== Page

One family, however, survived the destruction of their race. Noah with his wife and children, secure in their spacious vessel, ride safely over the conflicting waters; preserved on account of the righteousness of the patriarch, and designed to re-people the desolated earth. For months they moved slowly over the vast ocean, till, the waters beginning to subside, the ark rested on one of the mountains of the east. But it was not the work of a moment to repair the evils of such a deluge, and they were obliged to remain much longer imprisoned in their abode. By degrees the mountain tops appeared. Higher and higher they seemed to rise, whilst the waters sunk away, till the streams ran more confined from the valleys, and islands and continents took their present form. The sun exhaled the moisture from the reviving earth, and Noah impatiently awaited the moment of deliverance from the ark. Twice he sent forth a dove, and the second time she returned with an olive-branch as a proof that the lowlands were free from water. He opened the ark and was rejoiced to look once more upon the green bosom of the earth. After another short interval had elapsed, God himself called to him, and bade him remove from the now unnecessary shelter, and give liberty to all the creatures which had been his inmates, that they might go forth and multiply in the earth.

====
== Information provided

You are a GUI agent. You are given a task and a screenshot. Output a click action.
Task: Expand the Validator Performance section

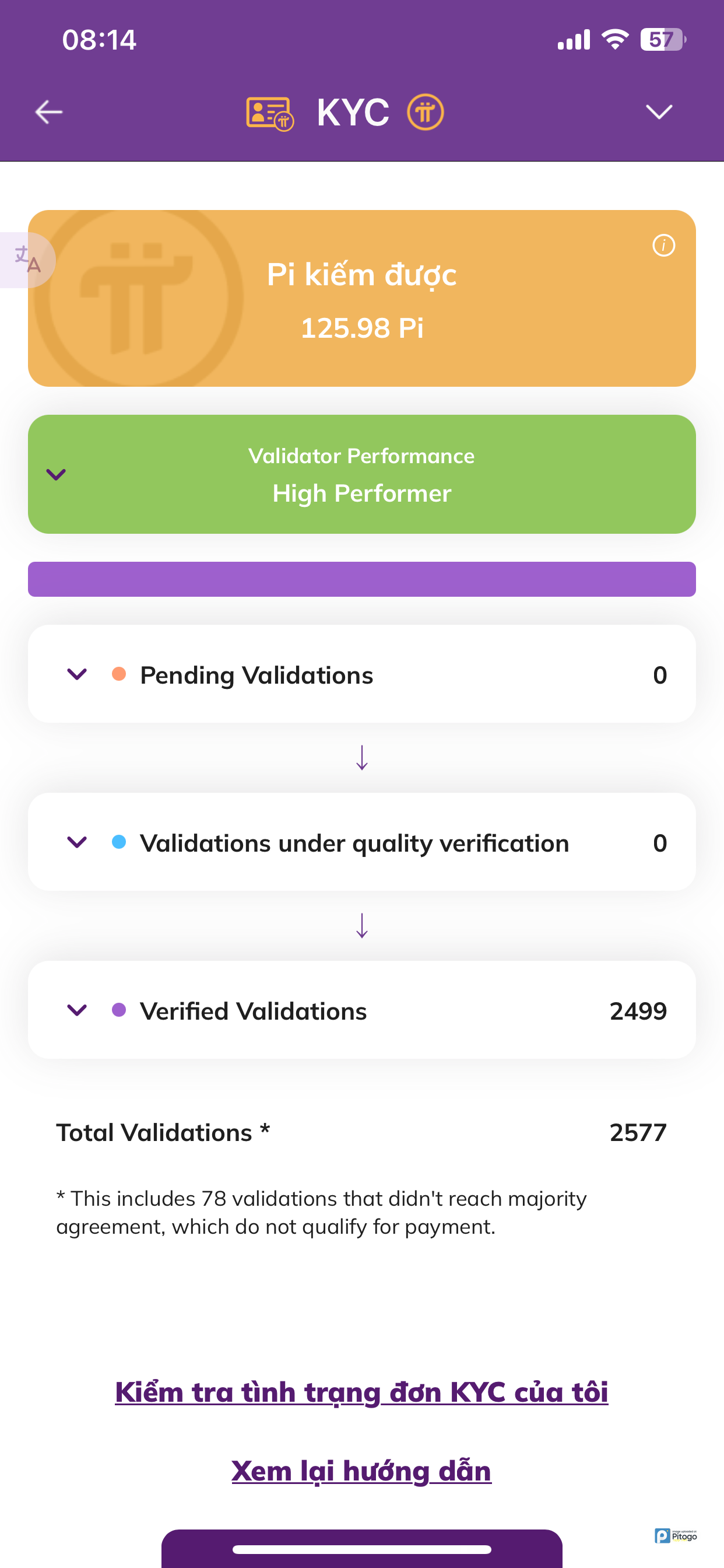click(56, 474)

====
== Information provided

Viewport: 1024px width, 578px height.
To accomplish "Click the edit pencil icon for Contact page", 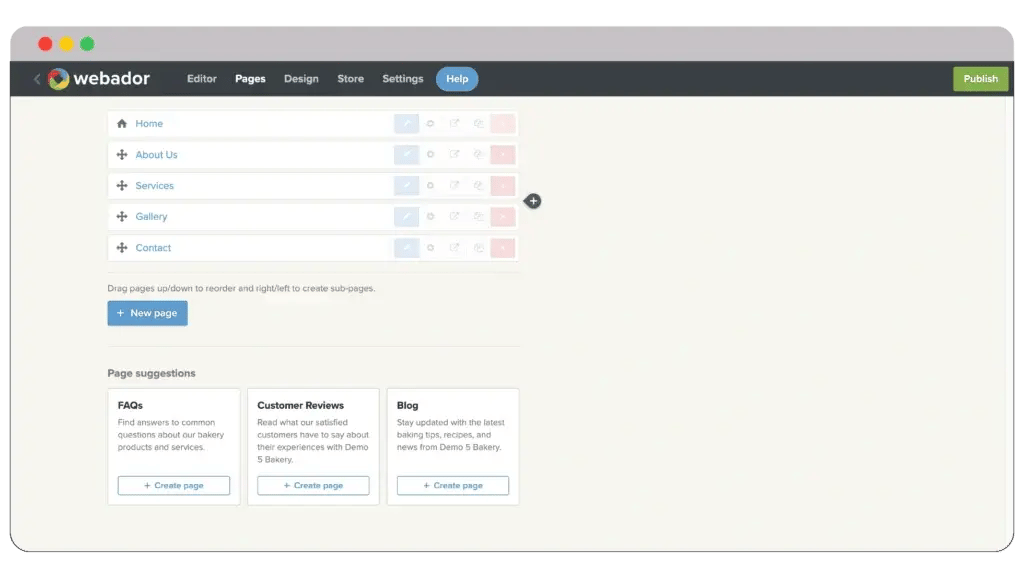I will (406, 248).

====
== Information provided

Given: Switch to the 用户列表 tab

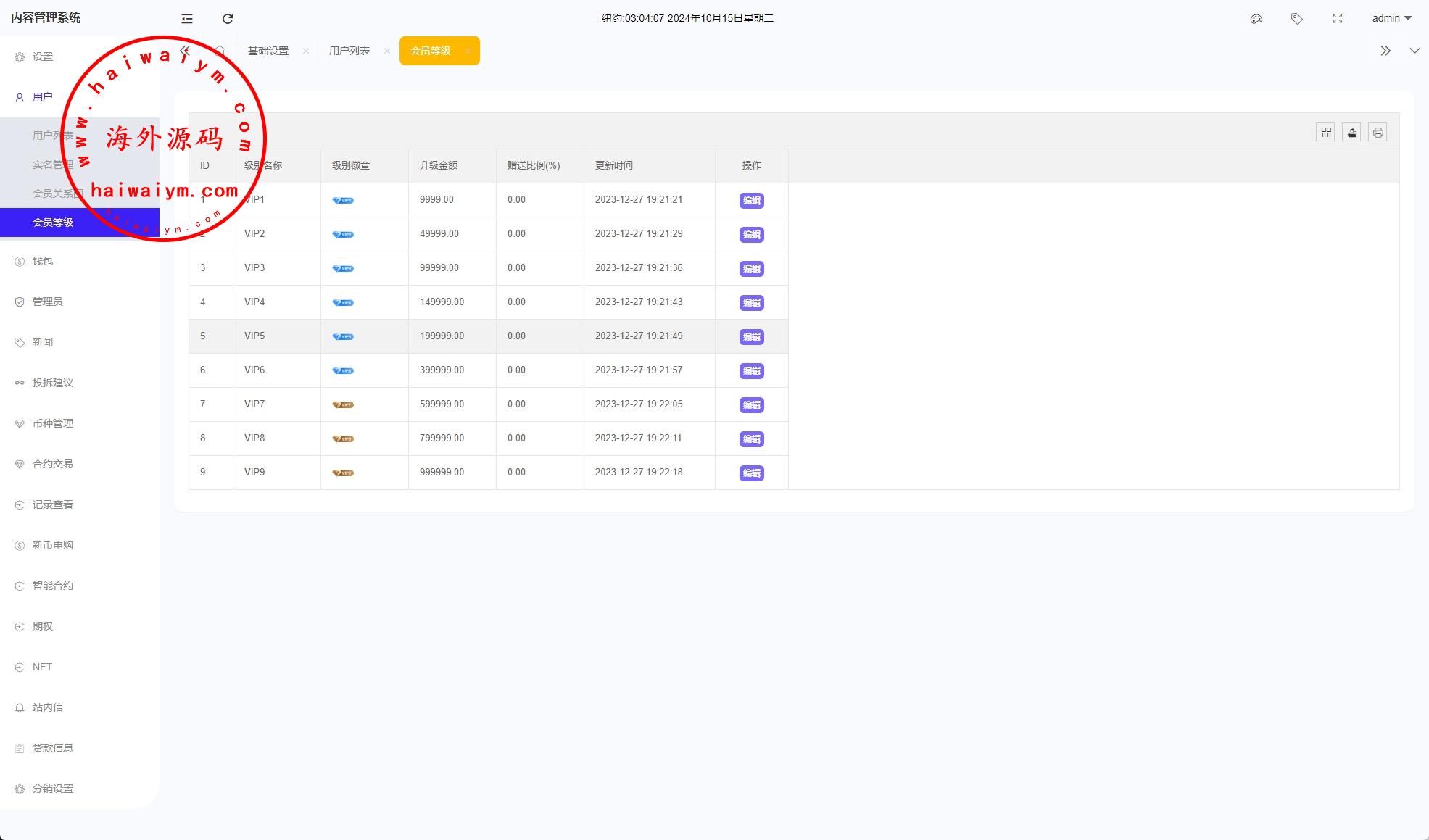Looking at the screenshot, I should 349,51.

====

Tasks >>
• A. From the flood passage, list the changes to the land and waters that it describes after the ark rested, ending with the drying of the earth.
• B. According to the flood passage, why were Noah and his family spared when the rest of their race was destroyed?
• C. In the flood passage, where did the ark come to rest?

Results >>
• A.
- The mountain tops appeared.
- The mountains seemed to rise higher and higher while the waters sank away.
- The streams ran more confined from the valleys.
- Islands and continents took their present form.
- The sun exhaled the moisture from the reviving earth.

• B. They were preserved on account of the righteousness of the patriarch Noah. They were also designed to re-people the desolated earth.

• C. It rested on one of the mountains of the east.